Dear Axel,
thank you for your thoughts on this. Here is the slurm log-file for the
run I reported, in case it might help:
application called MPI_Abort(MPI_COMM_WORLD, 1) - process 187
srun: Job step aborted: Waiting up to 32 seconds for job step to finish.
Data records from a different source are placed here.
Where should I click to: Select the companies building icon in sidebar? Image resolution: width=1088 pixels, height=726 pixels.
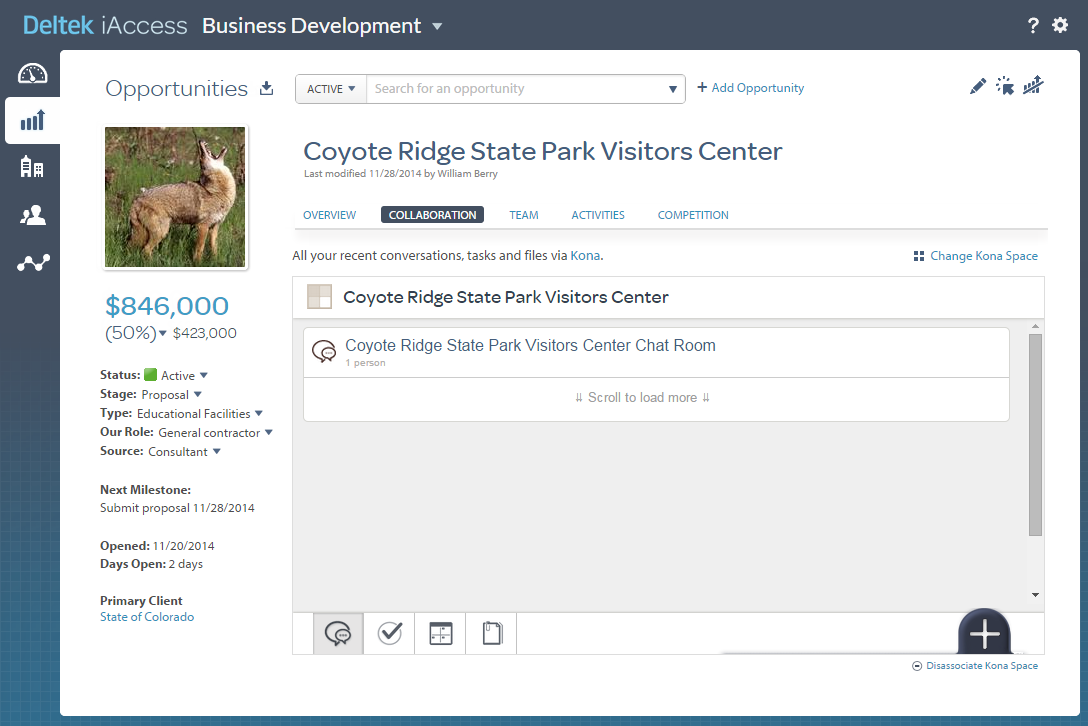click(32, 168)
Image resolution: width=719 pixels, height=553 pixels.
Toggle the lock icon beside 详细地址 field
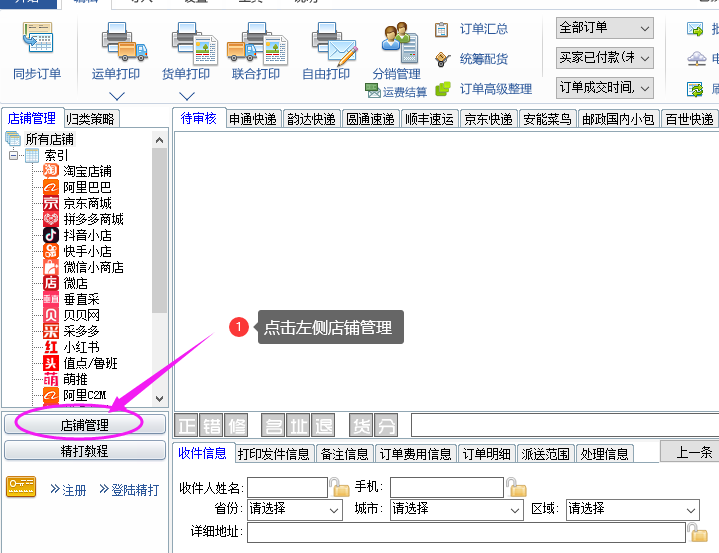[697, 532]
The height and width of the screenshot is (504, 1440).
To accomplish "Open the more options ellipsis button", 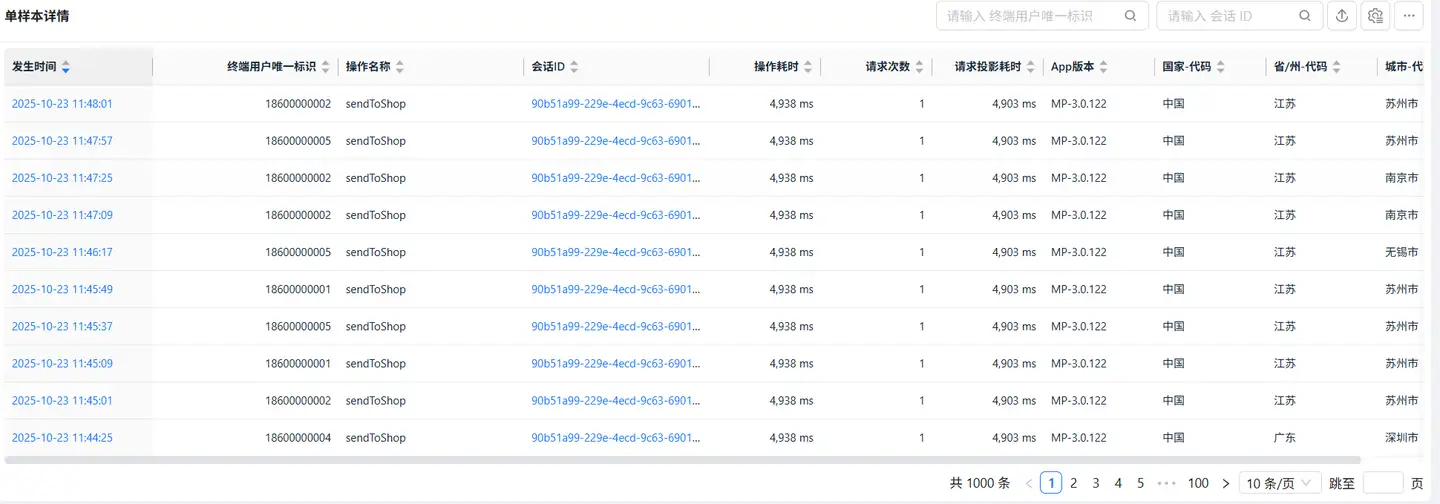I will point(1409,16).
slurmstepd: error: *** STEP 2339032.0 ON n16-043 CANCELLED AT
2016-03-28T01:12:1
slurmstepd: error: *** JOB 2339032 ON n16-043 CANCELLED AT
2016-03-28T01:12:13 D
srun: got SIGCONT
srun: forcing job termination
Surprisingly, the same thing even happens if read_restart can't find the
input file. With 256 cores (16 nodes x 16 cores), like in the PPPM
example, the process did not terminate correctly and hung. The same
problem happened with 32 cores (2 nodes x 16 cores). However, LAMMPS
terminated as expected, when I reran the script using 16 cores on a
single node.
I tried to reproduce the problem with the small programme below (source:
http://mpitutorial.com/tutorials/mpi-hello-world/), but everything
worked as expected. Do you think this is a case for our system
administrator or could it be LAMMPS related?
Best wishes,
Peter
#include <mpi.h>
#include <stdio.h>
#include <unistd.h>
int main(int argc, char** argv) {
// Initialize the MPI environment
MPI_Init(NULL, NULL);
// Get the number of processes
int world_size;
MPI_Comm_size(MPI_COMM_WORLD, &world_size);
// Get the rank of the process
int world_rank;
MPI_Comm_rank(MPI_COMM_WORLD, &world_rank);
// Get the name of the processor
char processor_name[MPI_MAX_PROCESSOR_NAME];
int name_len;
MPI_Get_processor_name(processor_name, &name_len);
// Print off a hello world message
printf("Hello world from processor %s, rank %d"
" out of %d processors\n",
processor_name, world_rank, world_size);
// Try to abort job
MPI_Abort(MPI_COMM_WORLD,1);
// Wait
sleep(600);
// Finalize the MPI environment.
MPI_Finalize();
}